La victoire du «Leave» lors du référendum de juin 2016 a été la consécration de sa carrière politique. Chef du parti eurosceptique Ukip («United Kingdom Independence Party» en anglais, «Parti pour l'indépendance du Royaume-Uni» en français) lors de la campagne il y a trois ans, Nigel Farage a été l'une des grandes figures du camp pro-Brexit, même s'il a été un peu éclipsé par Boris Johnson.

Considérant avoir «atteint son objectif», après avoir milité pour la sortie du Royaume-Uni de l'UE depuis son accession à la tête de l'Ukip en 2006, il quitte la présidence de son parti juste après l'annonce de la victoire du Brexit, début juillet 2016. En décembre 2018, il surprend de nouveau tout son monde en annonçant son départ de l'Ukip, estimant que celui-ci n'est pas capable de mener le Royaume-Uni vers la sortie de l'UE.

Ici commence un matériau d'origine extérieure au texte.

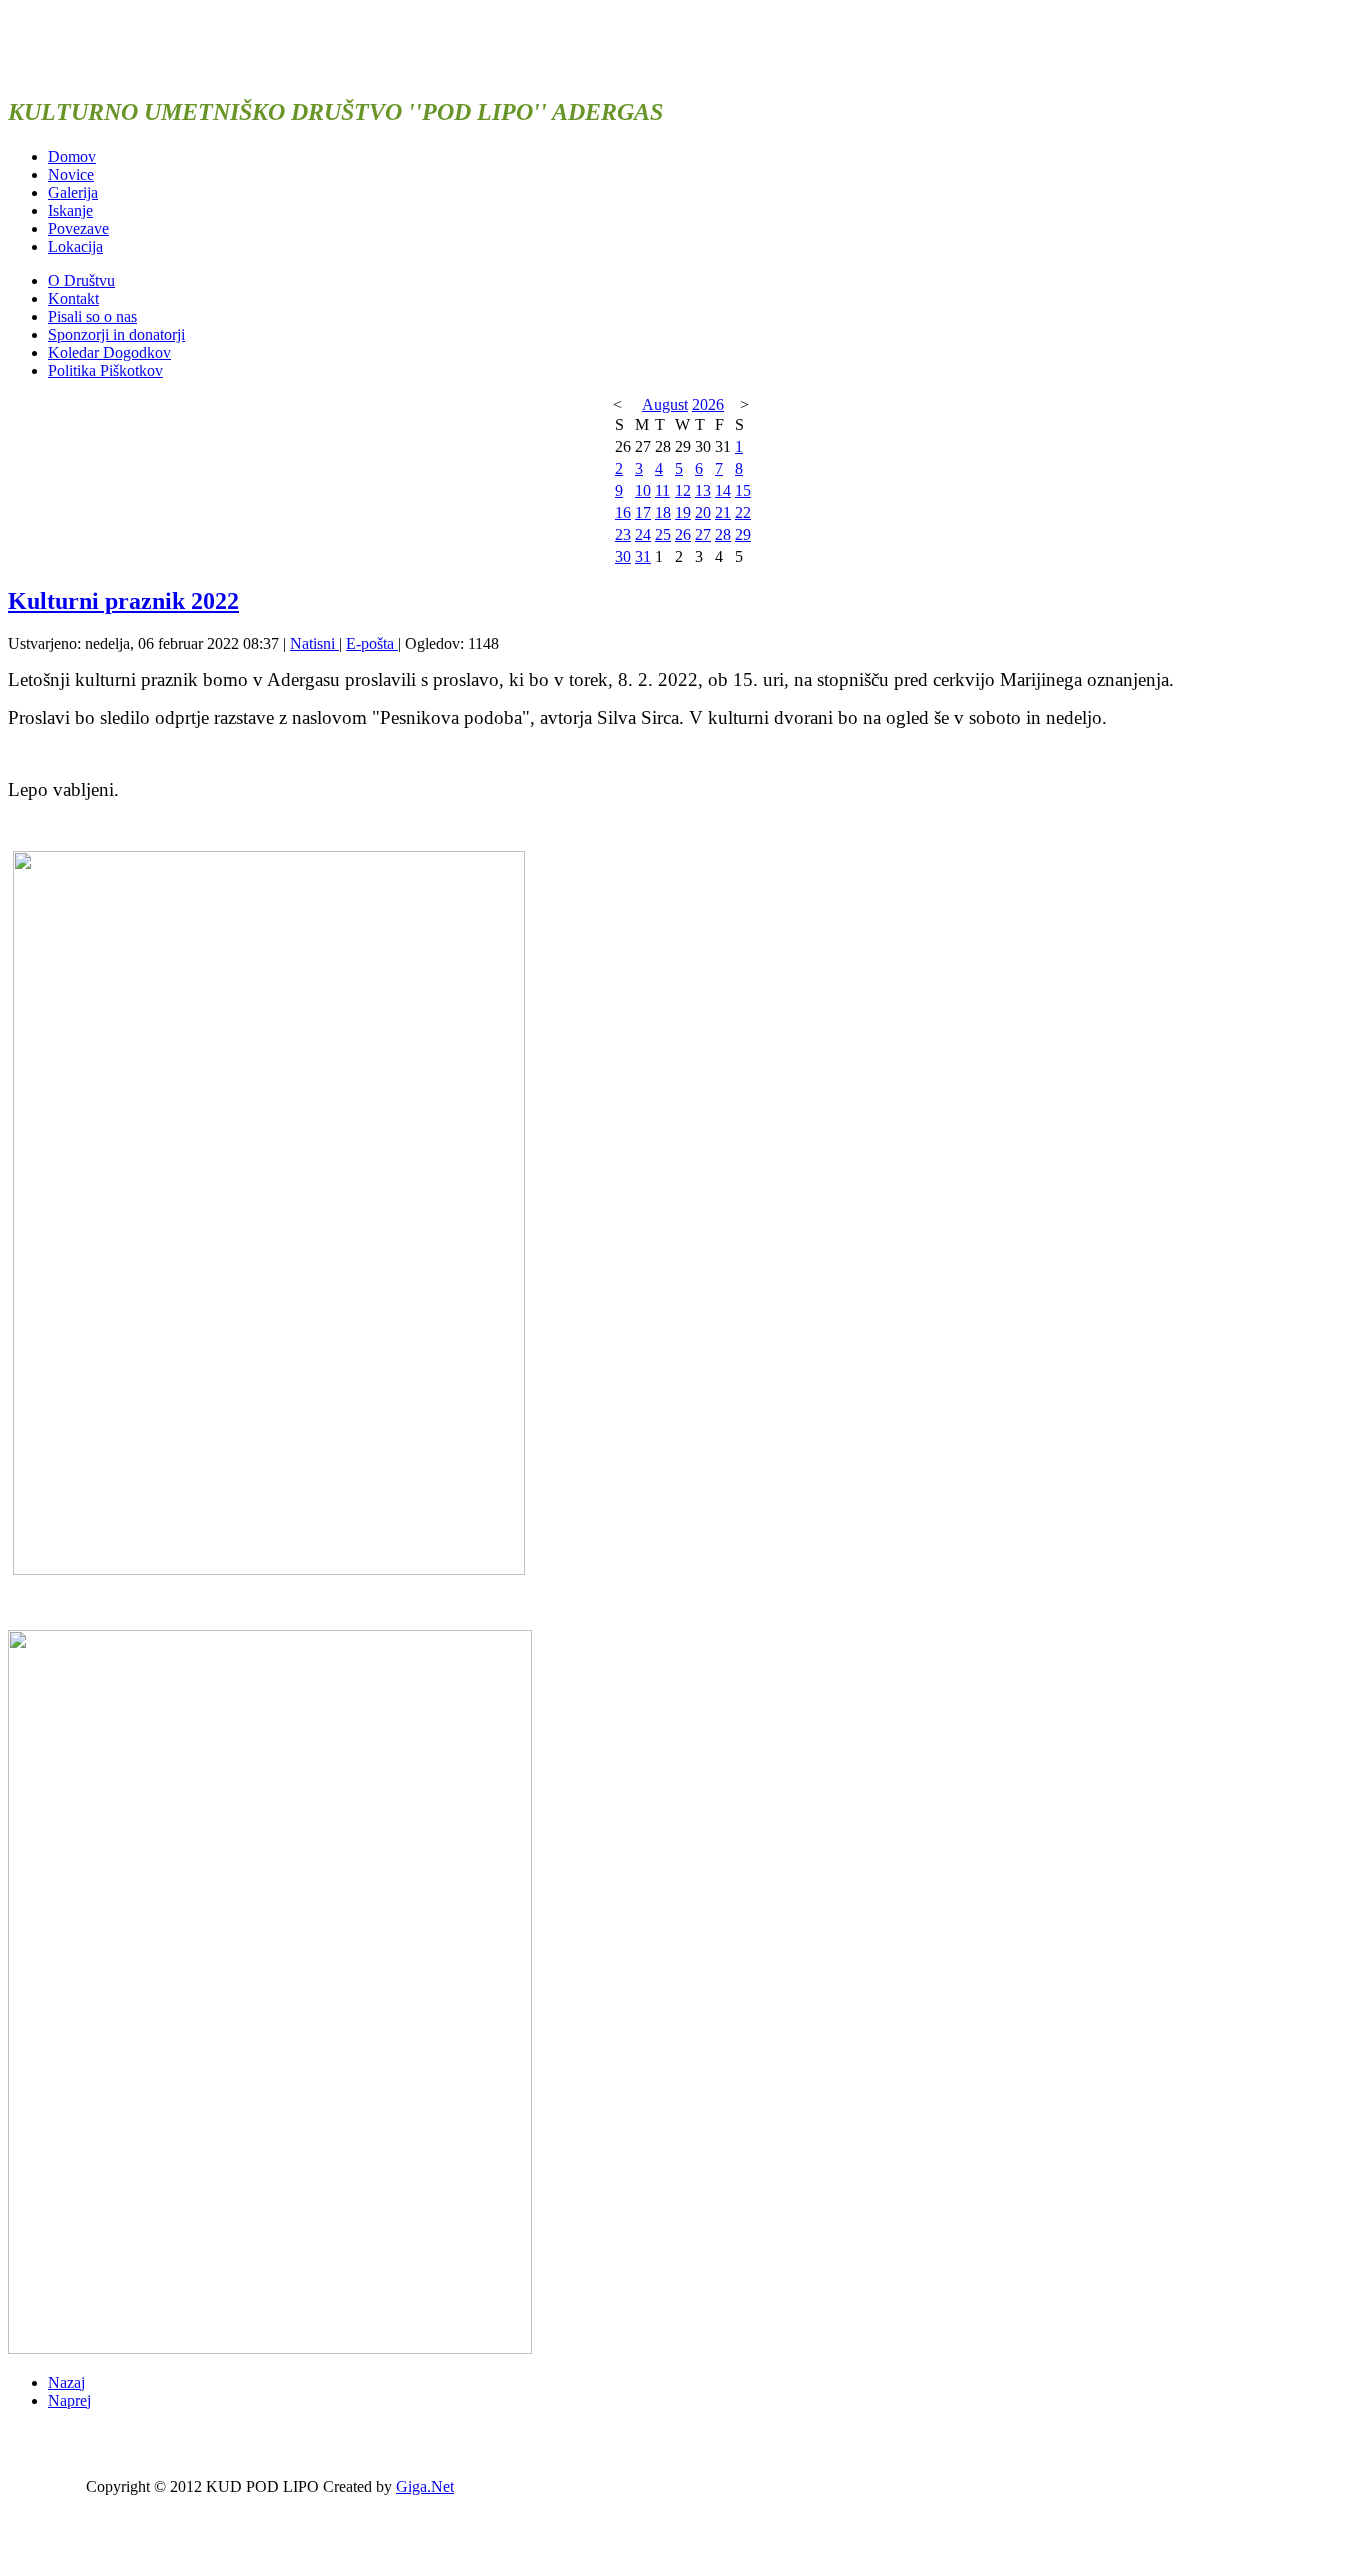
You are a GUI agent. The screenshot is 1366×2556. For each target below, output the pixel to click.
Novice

Le politicien de 55 ans est aujourd'hui de retour sur le devant de la scène, avec son tout nouveau parti, le Parti du Brexit («Brexit Party»), créé en février dernier. Ce dernier est en effet arrivé largement en tête des élections européennes le 23 mai (31,6 % des voix), loin devant les Libéraux-démocrates (20,3 %), les Travaillistes (14,1 %), les Verts (12,1 %) et les Conservateurs (9,1 %), surfant sur le ras-le-bol de nombreux Britanniques sur le Brexit, déjà reporté deux fois et pourtant toujours dans l'impasse.

Preuve de la déliquescence des partis traditionnels, le Parti du Brexit est même aujourd'hui en tête des sondages portant sur les élections législatives. Selon la dernière étude YouGov, datant du 21 juin, il recueille 23 % des intentions de vote, devant les Libéraux-démocrates (21 %) et les Conservateurs et les Travaillistes ex aequo (20 %).